3:) Abbott Labs – Abbott Laboratories (ABT) is an often overlooked healthcare stock that has seen big gains in share price over the past two years. The stock is in a strong up trend driven by revenue, earnings, dividends and most importantly dividend increases. Abbott Labs is another strong dividend payer although its metrics don’t reveal it; the spinoff of AbbVie (pharmaceutical stocks) and move to acquire St. Jude have skewed the data but provide opportunity for investors today. In reality, Abbott Labs is a company that has been in business for more than 125 years with a presence in more than 100 countries and more than 90 years of consecutive dividend payments.

Abbott Laboratories is an integrated healthcare products company operating in the consumer and professional segments. The company owns and markets well-known household brands like Similac (infant nutrition/health), EAS Sports Nutrition and Ensure (nutrition) as well commonly used medical devices and products for cardiovascular, diabetic, diagnostics and nueromodulation (electric stimulation) giving it exposure to the broad spectrum of age brackets and health related need.
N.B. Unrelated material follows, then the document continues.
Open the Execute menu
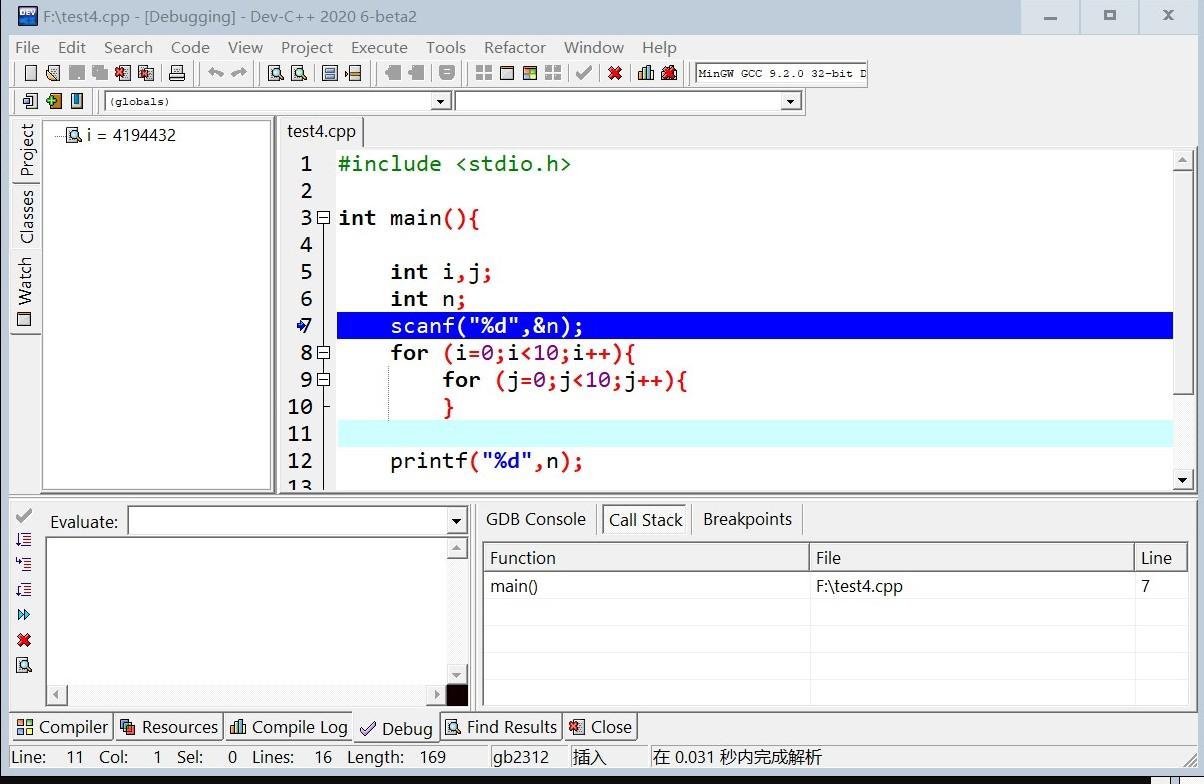Viewport: 1204px width, 784px height. pos(379,47)
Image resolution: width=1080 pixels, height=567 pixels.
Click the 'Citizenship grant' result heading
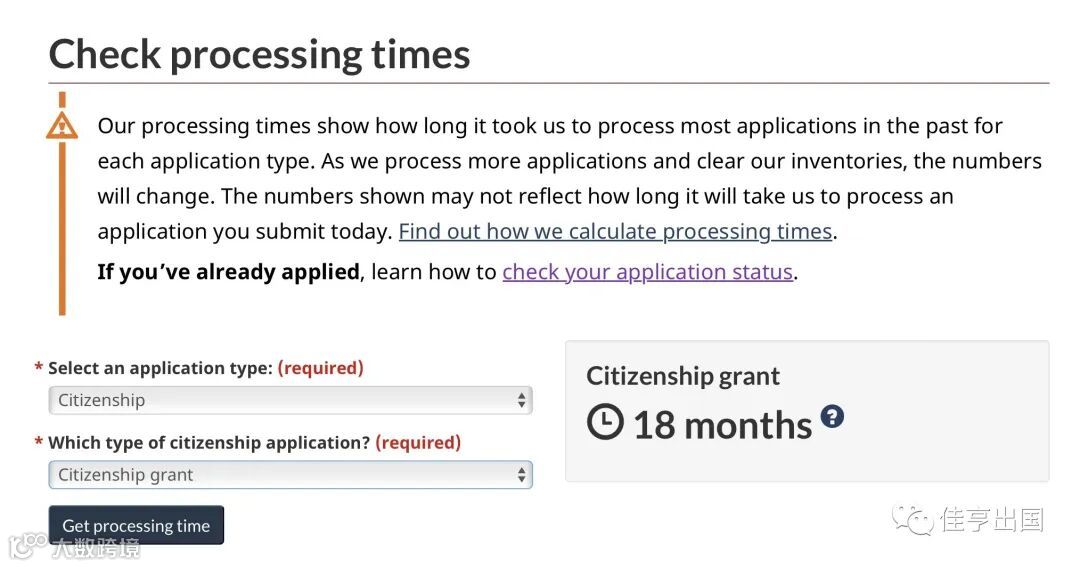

One of the things that makes Abbott Laboratories such a good company is its drive for innovation. As a medical products company in the age of digital technology, the Internet of Things and AI it is constantly updating, upgrading and advancing medical technology in every field that it operates. Over the past year the company has released 20 new products like the Freestyle Libre (glucose monitor, diabetes) and Confirm RX Insertable Cardiac Monitor that bring medical technology to a level only seen in sci-fi movies. The Freestyle Libre is a smart glucose monitoring and insulin delivery system that allows diabetics to live a freer life than ever before, important because it ties into another key area investors should be aware of, artificial intelligence.

Abbott Laboratories is the most fairly valued of the companies on our list trading near 20X forward earnings expectations. This makes it a little expensive compared to broader market S&P 500, closer to 18X earnings, but in our view worth it for two reasons. The first is its business, the company services two of the largest and fastest growing segments of healthcare, cardio and diabetes, as well as consumer products for all age groups which positions it very well for long term revenue growth, dividend health and dividend increases. The second is the technical picture. The weekly charts look very bullish and suggest a move to $80 is very likely over the next 12 months. Our target is closer to $120 on expected revenue, earnings and dividend distribution growth.  

The Best Healthcare Dividend Stocks For Your Portfolio

The best healthcare dividend stocks will not only deliver long term income for you they will deliver capital gains counted in triple digits as the US, and global, population grows and ages. What makes them such a great buy right now is their valuation. Most are trading at large discounts relative to expected earnings providing an historic entry point for savvy investors aiming to capitalize on the healthcare stocks outlook.